On initial entrance to the museum, the ground floors galleries are about the town's history, its rapid mushrooming, as well as how it was affected by World War II. The largest part of the museum is housed in a former dry dock, where three floors containing models of ships and submarines built in Barrow, along with other exhibits can be found. The Vickers Photographic Archive, an archive of 10,000 glass plate negatives donated by the shipyard, was once available online. There are changing temporary exhibitions, two historic, locally-built vessels as well as a filmshow illustrating the town's past and present on the very bottom floor. The museum takes its name from the dock in which it is built. This is the oldest part of the museum, opened in 1872, and is one of its main attractions. The Dock Museum focuses largely on Barrow-in-Furness and its immediate surroundings. It is a common misconception that it is solely a maritime museum. The museum has a strong prehistory collection, natural history artefacts, domestic furnishings, toys and maritime objects. The Furness Hoard of Viking artefacts discovered in 2011 is currently being held at the museum with hopes it can be acquired after being valuated.

=== Museum boats ===
There are currently four small boats preserved at the Dock Museum, including a yacht called White Rose, which was built in the late 19th century; Banshee, a Whammel fishing boat; and the 1914 traditional Morecambe Bay prawner, Nance. The museum's largest vessel—the RNLB Herbert Leigh (ON 900)—is sited adjacent to North Road.

== Location and facilities ==
The Dock Museum is located in Barrow-in-Furness alongside the Walney Channel. The Museum has a distinctive shape, and can be seen from the nearby intersection of the A590 road and Hindpool Road. The museum's original large car park was developed into a Premier Inn hotel and Brewers Fayre restaurant in 2014, with current parking now available to the south of the museum directly adjacent to the outdoor play area.

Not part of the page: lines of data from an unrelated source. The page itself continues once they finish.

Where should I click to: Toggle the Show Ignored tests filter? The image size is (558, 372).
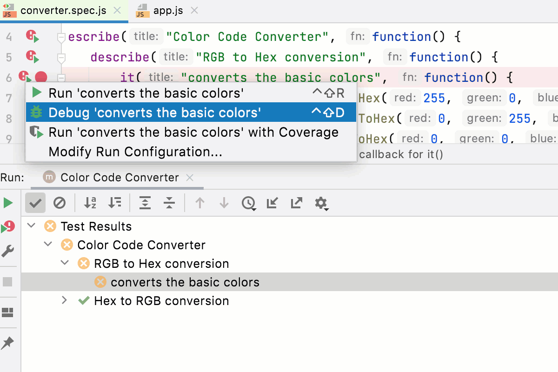point(60,203)
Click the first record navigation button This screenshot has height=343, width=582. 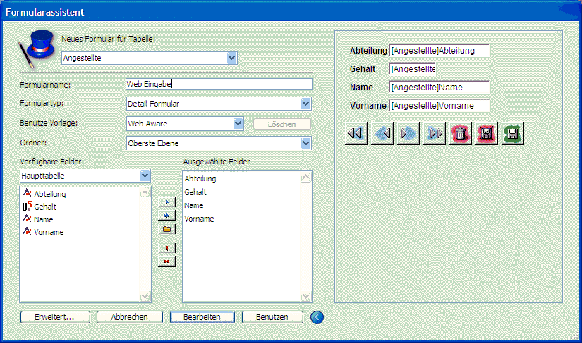click(357, 133)
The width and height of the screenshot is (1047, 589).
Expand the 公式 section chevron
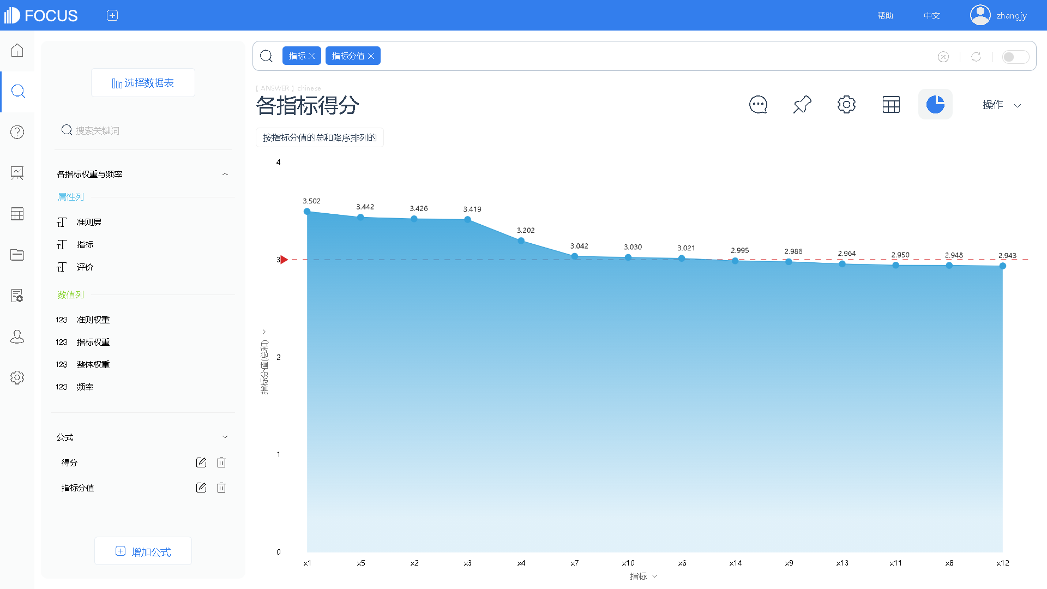[225, 437]
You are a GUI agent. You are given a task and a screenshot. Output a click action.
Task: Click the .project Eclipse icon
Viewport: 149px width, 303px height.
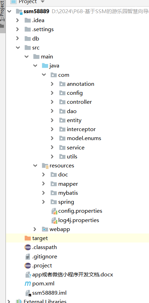(28, 266)
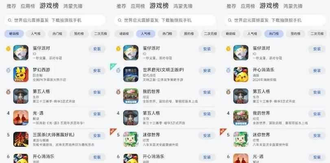Focus the search field in leftmost panel
This screenshot has width=330, height=163.
tap(55, 20)
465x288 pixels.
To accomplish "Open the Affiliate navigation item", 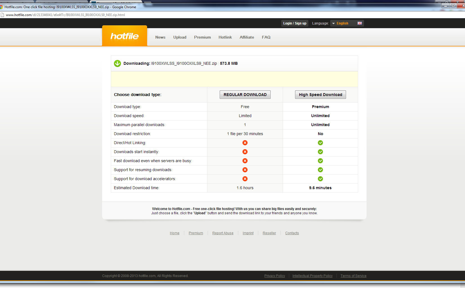I will [x=247, y=37].
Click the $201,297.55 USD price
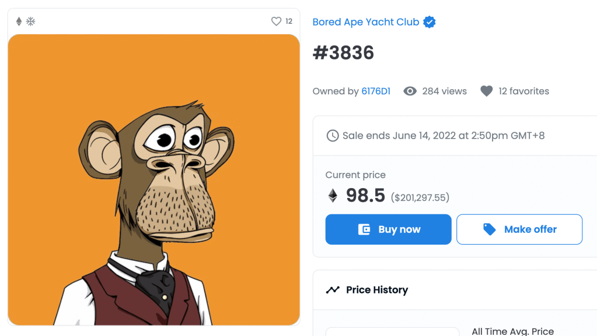597x336 pixels. 420,197
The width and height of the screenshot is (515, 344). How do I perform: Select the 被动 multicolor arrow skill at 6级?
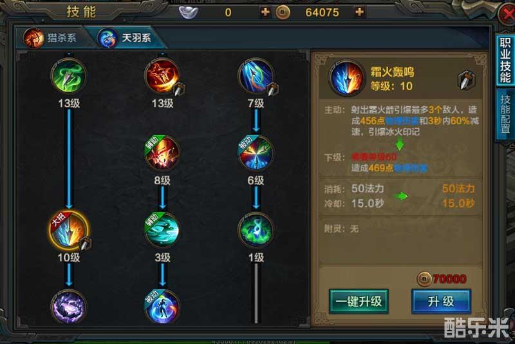pyautogui.click(x=256, y=153)
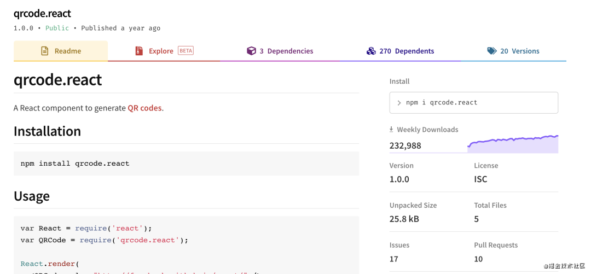Screen dimensions: 591x274
Task: Click the purple Dependencies cube icon
Action: pyautogui.click(x=251, y=51)
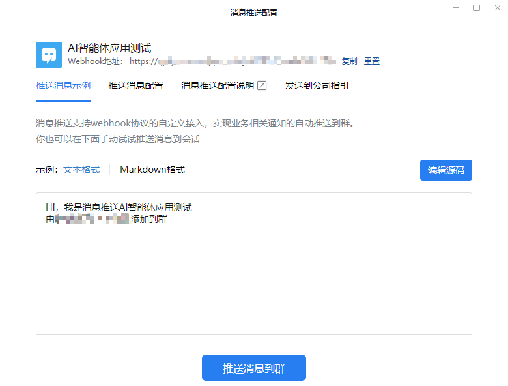The image size is (508, 386).
Task: Choose the Markdown格式 example format
Action: 152,170
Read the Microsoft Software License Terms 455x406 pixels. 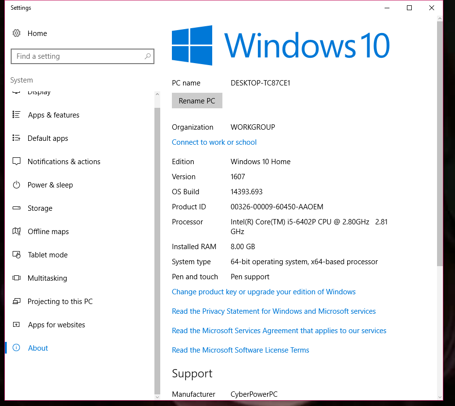click(240, 350)
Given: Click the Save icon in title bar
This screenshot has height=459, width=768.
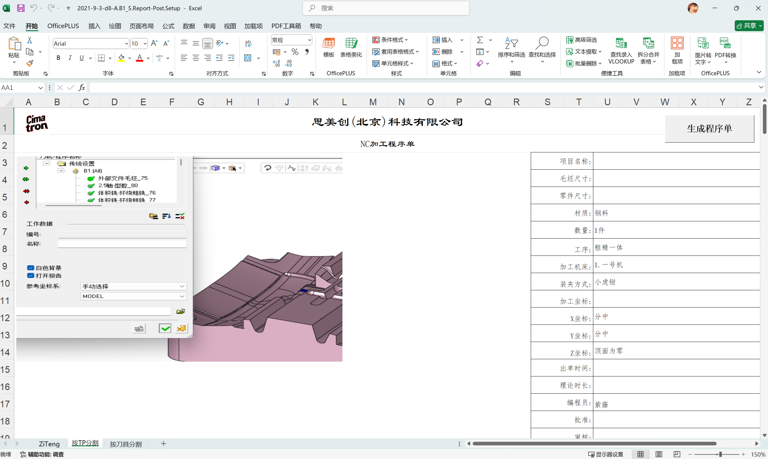Looking at the screenshot, I should tap(20, 8).
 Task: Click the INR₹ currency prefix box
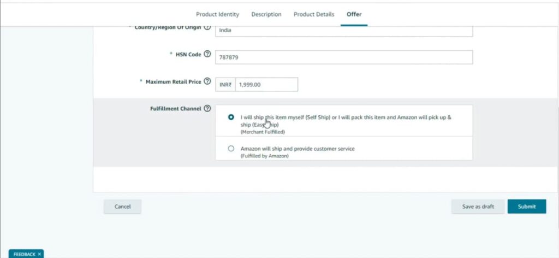pos(225,84)
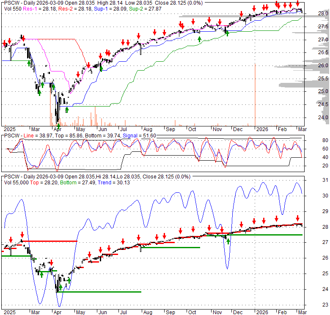
Task: Click the green buy arrow in November on top chart
Action: point(227,33)
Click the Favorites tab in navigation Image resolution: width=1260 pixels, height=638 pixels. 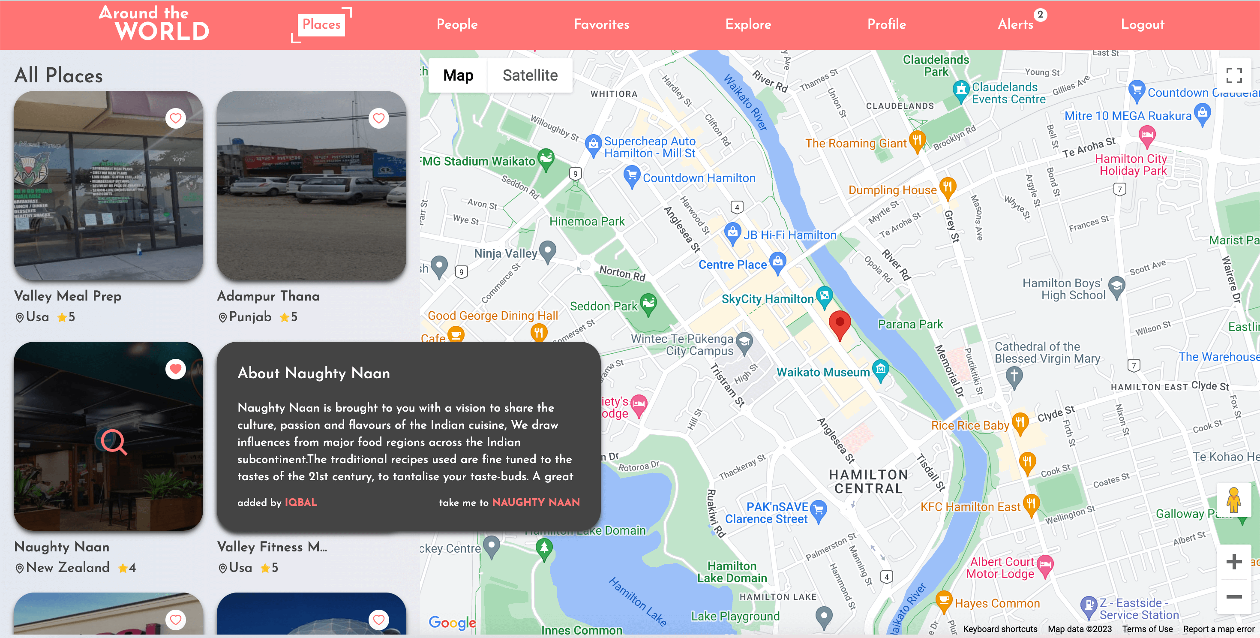(x=602, y=24)
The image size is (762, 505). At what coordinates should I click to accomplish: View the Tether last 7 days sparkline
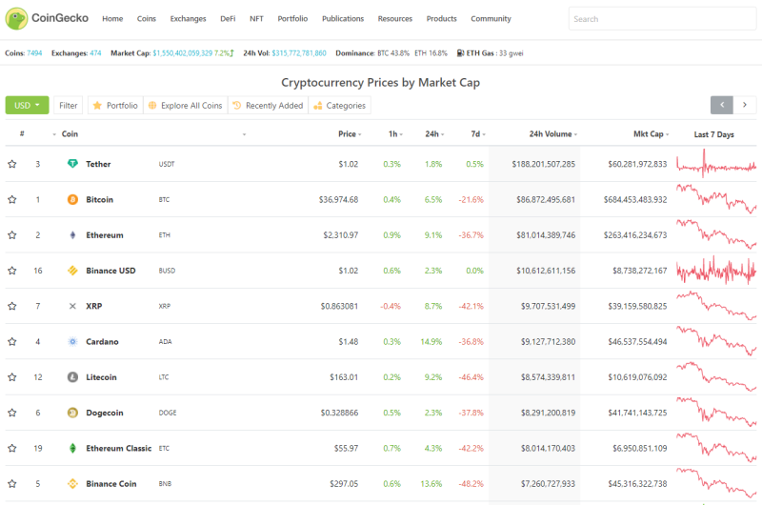pos(716,164)

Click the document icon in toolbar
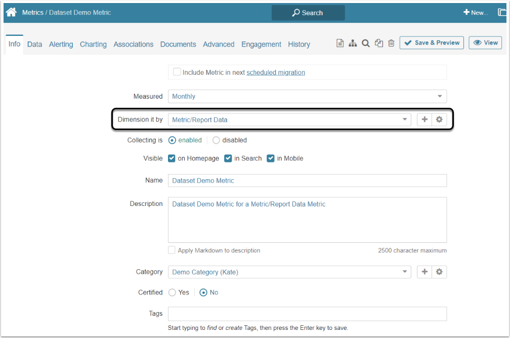[341, 44]
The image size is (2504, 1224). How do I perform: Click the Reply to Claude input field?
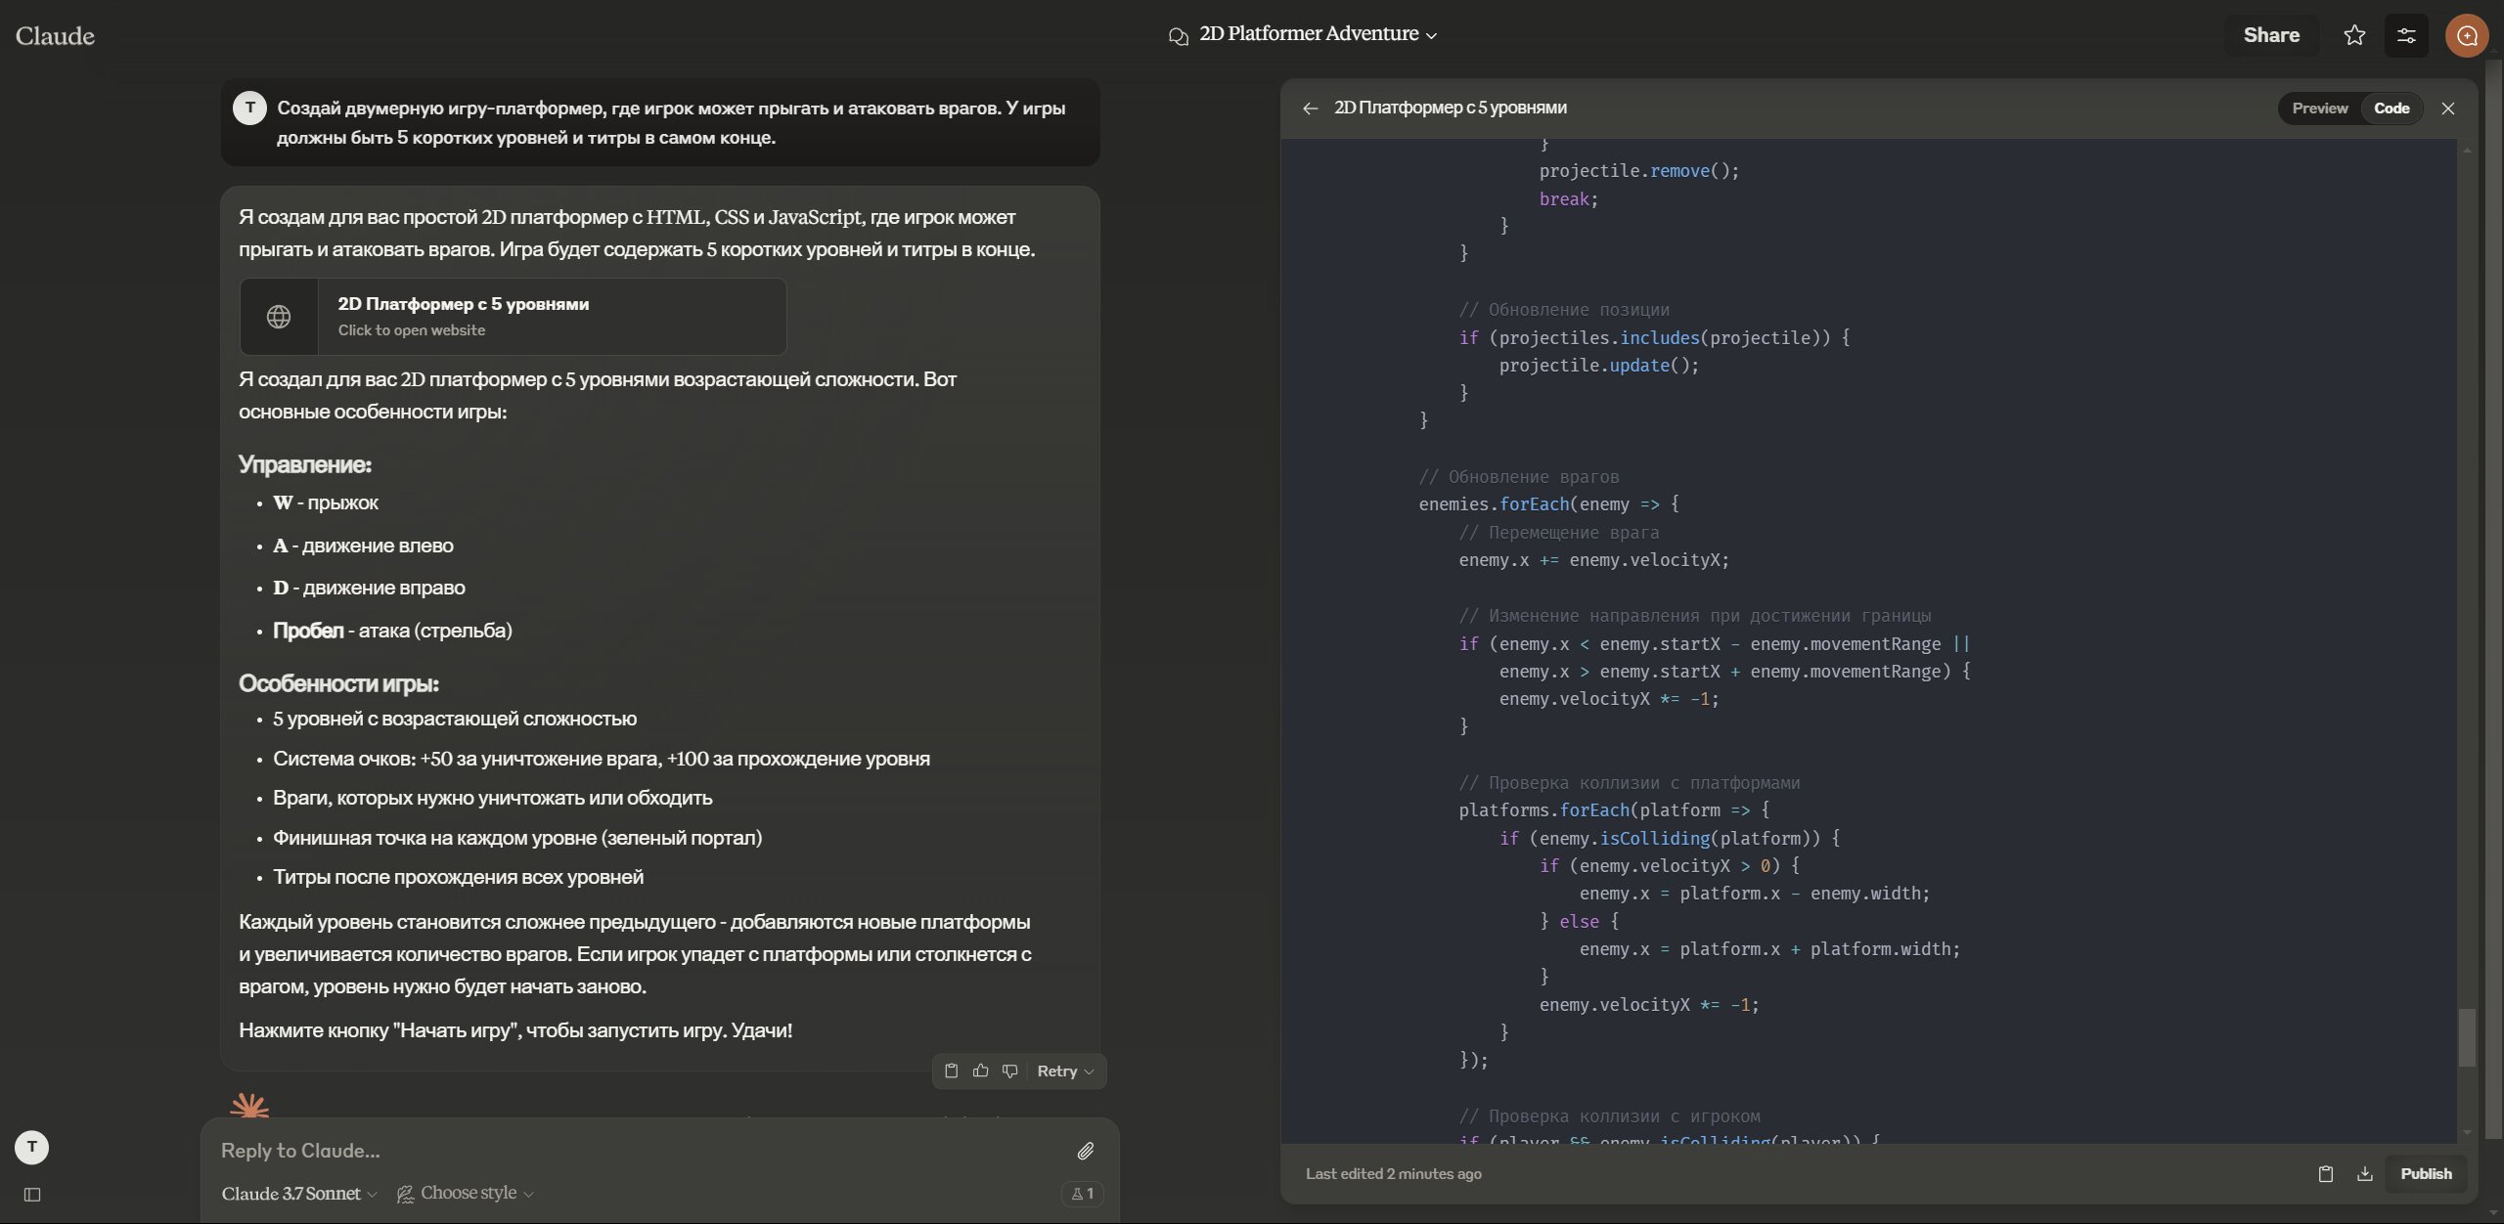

The museum is home to the 'Bridge Coffee Shop', a gift shop, a maritime themed adventure playground, toilets, disabled access, a studio for hire as well as access to the 'Channelside Walk', which leads up to the towns old slag banks, with good views of Barrow, Walney Island, the Lake District and the Isle of Man when the weather permits. It is a fully accessible museum.

==Lease to BAE Systems==
The lower floor as well as The Studio (previously used to generate income from workshops and events) are now home to BAE Systems HR department. Barrow Borough Council and BAE Systems entered this financial partnership to give prospective employees a good first impression and some local knowledge of the town. Some resistance from regular visitors to the museum was met, but building modifications went ahead and a 25-year lease was signed. All building work was completed in early 2015, and the HR department moved into the museum. The Dock Museum are still offering workshops, events and tours, though in a revised capacity.